Gretchen planned to find work in California next summer. For her, the serious part of life beckoned, and I knew what that meant.

“Good-bye,” I said as we stood at her front door.

“Don’t say ‘good-bye,’” she replied. “Say ‘see you later.’”

A month later, the last of the autumn leaves were falling, but the sky was a cloudless blue, the air crisp and invigorating. Classes were done for the day.

The telephone rang the second I stepped into my dorm room. I recognized Gretchen’s friend Julie’s voice on the other end of the line, and my heart soared. Julie was to be married the following month, and maybe Gretchen would be returning home for the wedding after all. But hearing the uncharacteristically quiet scratch of Julie’s voice, I knew before she told me that Gretchen was dead.

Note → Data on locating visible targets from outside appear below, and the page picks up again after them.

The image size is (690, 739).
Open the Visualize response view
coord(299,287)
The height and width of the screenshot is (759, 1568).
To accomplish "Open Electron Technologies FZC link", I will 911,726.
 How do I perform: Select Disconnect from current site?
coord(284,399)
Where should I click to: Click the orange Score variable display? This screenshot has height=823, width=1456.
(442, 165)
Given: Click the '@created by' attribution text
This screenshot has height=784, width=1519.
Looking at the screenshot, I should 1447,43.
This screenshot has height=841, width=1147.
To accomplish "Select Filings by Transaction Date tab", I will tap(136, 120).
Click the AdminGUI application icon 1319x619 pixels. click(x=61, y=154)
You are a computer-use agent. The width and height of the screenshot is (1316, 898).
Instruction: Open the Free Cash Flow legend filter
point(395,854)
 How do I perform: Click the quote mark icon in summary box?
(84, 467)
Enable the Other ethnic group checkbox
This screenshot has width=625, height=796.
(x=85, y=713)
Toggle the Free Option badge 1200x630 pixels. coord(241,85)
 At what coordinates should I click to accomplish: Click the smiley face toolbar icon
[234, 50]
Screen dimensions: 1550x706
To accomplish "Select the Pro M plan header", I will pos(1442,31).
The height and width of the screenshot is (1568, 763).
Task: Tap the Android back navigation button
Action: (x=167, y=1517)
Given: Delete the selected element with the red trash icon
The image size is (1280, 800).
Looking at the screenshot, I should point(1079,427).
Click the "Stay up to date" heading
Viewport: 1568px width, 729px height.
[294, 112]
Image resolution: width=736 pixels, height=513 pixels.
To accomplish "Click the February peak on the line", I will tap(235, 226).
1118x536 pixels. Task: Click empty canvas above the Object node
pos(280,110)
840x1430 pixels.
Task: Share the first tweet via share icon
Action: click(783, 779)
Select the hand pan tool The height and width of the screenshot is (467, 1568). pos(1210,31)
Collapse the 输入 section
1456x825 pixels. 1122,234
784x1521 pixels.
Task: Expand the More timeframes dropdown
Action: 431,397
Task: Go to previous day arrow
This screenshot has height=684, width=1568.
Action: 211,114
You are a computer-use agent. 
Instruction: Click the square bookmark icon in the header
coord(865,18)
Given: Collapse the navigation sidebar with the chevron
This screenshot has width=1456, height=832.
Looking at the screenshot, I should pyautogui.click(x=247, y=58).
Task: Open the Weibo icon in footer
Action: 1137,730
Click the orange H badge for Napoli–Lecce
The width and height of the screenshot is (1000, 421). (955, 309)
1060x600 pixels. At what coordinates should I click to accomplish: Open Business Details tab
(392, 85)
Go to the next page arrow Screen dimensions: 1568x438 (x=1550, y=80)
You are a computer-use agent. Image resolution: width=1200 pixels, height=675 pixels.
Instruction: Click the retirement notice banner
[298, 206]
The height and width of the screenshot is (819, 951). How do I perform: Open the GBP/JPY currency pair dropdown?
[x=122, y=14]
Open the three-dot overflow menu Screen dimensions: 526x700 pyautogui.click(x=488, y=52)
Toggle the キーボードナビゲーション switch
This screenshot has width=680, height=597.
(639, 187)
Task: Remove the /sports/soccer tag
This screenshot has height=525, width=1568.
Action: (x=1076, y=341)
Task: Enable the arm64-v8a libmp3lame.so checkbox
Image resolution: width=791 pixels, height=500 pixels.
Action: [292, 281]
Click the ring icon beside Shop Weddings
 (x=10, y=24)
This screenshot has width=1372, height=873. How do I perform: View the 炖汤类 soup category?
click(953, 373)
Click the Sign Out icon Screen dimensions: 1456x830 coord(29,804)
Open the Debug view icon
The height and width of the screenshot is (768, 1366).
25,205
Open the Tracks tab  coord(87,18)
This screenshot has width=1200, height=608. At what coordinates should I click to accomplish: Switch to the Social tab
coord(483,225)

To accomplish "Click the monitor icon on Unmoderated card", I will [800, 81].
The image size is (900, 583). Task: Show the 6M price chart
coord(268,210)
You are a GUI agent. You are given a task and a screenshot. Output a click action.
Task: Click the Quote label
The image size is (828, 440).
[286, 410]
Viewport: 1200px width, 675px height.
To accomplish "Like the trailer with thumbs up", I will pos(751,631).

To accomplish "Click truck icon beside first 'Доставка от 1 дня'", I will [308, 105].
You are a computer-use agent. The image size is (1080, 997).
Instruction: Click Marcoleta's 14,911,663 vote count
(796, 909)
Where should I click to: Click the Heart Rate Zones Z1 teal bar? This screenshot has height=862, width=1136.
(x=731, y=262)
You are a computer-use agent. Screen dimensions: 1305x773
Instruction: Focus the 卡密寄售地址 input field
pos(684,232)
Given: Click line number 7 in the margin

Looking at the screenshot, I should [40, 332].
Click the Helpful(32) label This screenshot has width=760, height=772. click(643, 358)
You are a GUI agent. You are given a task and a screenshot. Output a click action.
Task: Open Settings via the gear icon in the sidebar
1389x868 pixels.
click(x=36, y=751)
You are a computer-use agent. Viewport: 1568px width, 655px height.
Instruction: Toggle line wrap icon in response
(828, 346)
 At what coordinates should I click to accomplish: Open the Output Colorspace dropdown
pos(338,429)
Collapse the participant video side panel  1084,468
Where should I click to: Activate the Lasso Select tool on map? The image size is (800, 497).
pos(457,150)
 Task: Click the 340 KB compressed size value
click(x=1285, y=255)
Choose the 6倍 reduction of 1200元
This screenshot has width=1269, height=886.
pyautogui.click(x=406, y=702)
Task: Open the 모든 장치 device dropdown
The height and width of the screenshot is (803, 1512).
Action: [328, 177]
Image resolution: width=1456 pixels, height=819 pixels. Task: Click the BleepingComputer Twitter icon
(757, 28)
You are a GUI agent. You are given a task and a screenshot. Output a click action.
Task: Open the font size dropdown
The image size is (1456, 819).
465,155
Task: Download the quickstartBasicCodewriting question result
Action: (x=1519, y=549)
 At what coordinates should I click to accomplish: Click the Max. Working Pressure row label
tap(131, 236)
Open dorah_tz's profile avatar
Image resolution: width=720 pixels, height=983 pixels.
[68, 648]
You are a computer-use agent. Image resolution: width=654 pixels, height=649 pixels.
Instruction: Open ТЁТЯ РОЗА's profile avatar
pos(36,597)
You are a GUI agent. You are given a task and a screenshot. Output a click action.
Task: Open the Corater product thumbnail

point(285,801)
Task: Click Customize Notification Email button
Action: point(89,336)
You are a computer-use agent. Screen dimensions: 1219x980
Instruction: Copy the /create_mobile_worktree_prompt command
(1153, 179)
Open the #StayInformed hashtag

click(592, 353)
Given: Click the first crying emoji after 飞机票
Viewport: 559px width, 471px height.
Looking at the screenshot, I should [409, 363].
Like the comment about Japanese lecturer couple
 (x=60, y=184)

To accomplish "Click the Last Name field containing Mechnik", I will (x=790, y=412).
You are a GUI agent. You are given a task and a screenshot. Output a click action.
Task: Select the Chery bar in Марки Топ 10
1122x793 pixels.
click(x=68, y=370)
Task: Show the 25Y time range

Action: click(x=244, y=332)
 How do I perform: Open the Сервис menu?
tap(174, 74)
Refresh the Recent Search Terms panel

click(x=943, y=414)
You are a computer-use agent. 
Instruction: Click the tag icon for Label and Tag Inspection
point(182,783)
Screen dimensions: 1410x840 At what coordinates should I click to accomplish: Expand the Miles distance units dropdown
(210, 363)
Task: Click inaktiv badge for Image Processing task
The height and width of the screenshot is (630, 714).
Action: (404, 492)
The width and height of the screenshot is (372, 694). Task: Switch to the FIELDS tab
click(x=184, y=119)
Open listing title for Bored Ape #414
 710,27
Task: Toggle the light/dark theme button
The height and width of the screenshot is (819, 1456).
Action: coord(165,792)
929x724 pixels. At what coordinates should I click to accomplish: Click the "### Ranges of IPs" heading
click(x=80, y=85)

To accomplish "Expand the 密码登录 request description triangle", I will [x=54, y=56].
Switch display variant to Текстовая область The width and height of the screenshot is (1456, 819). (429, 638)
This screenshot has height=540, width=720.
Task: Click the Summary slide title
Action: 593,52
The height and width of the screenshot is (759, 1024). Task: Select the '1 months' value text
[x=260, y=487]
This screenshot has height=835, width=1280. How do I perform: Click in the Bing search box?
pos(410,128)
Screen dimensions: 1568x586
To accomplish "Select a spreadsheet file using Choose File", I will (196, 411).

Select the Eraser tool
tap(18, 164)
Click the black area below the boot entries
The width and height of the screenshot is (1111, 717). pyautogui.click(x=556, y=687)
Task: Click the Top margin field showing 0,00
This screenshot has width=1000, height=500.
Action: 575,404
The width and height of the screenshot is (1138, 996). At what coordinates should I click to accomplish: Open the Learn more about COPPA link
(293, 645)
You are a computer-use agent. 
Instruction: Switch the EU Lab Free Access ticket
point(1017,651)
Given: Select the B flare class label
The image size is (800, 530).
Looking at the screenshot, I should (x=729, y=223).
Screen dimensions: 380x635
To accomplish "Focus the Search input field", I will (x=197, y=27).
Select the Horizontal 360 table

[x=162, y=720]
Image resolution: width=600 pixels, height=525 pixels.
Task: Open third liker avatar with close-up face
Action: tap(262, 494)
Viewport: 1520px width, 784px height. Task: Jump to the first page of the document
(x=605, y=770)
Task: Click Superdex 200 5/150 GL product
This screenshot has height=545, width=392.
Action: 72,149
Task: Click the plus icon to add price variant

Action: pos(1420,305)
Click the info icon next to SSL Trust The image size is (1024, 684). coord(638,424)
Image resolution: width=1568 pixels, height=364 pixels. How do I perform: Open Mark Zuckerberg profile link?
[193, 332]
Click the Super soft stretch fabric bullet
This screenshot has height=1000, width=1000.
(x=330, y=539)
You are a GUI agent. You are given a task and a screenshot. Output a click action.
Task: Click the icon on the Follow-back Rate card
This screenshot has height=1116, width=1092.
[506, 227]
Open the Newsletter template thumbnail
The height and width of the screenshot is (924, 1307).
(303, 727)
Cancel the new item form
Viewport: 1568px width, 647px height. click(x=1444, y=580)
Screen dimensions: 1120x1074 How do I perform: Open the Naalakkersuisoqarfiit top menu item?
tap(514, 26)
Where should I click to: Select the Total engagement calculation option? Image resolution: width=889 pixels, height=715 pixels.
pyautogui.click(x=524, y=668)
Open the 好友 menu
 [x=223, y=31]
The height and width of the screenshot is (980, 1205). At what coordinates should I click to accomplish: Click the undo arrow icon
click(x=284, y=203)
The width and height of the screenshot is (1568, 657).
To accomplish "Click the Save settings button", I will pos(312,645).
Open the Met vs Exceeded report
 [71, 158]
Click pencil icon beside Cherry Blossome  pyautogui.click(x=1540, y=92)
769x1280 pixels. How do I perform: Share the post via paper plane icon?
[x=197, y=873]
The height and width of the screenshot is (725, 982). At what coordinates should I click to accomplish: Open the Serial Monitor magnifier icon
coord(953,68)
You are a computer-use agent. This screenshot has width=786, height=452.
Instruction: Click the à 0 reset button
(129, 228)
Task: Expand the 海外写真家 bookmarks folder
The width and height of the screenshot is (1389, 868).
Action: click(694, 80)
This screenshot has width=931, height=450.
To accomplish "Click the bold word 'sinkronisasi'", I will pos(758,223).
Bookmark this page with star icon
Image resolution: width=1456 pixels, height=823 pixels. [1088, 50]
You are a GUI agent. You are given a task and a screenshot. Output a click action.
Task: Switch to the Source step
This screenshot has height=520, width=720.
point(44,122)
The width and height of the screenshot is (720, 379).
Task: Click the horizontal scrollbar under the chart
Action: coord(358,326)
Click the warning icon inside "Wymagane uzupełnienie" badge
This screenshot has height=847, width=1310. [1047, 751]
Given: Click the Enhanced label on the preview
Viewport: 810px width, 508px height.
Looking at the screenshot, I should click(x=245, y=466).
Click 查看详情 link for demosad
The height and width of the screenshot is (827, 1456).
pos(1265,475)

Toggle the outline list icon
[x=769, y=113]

The previous morning Gretchen had collected one of her birthday presents from a college friend: a ride in a small plane. Shortly after takeoff, the craft lurched out of control and pitched into a marsh. Gretchen and her friend were killed instantly.

“Gretchen’s parents wondered if you would be a pallbearer,” Julie said.

“I’d be honored,” I heard myself reply. The word sounded strange even as it left my mouth. Honored? Is that what I felt?

I left my dormitory and walked aimlessly. I am told I sought out a campus priest, but eighteen years later I have no memory of that. How does a person grieve? I wondered, unable to cry.

The night after the funeral, I sat with my high-school buddy Joel in his Chevy Vega outside the restaurant where Gretchen’s mourning friends planned to congregate. Seeing him was the beginning of both my pain and my consolation, for as Joel spoke of Gretchen, his voice briefly failed. That tiny catch in my old friend’s voice dissolved whatever stood between my sorrow and me. My torrents of grief were unleashed.

The next morning, Joel and I joined a procession from the Eickhofs’ lakeside summer house into the nearby woods. Gretchen’s sisters took turns carrying a small urn that contained her ashes. It was cool and sunny, and the fallen leaves crackled underfoot.

We came to a lone birch tree, its magnificent white bark standing out among the surrounding maples. Scratched into the trunk were the names of Gretchen, her father and her younger sister, as well as a date many years before.

Someone said a prayer. Gretchen’s father placed the urn in the ground below the birch. Above us, wind rustled through newly barren branches.

I was among the last to leave. I emerged from the woods that day into a different world, where memories of first love linger but summers always end.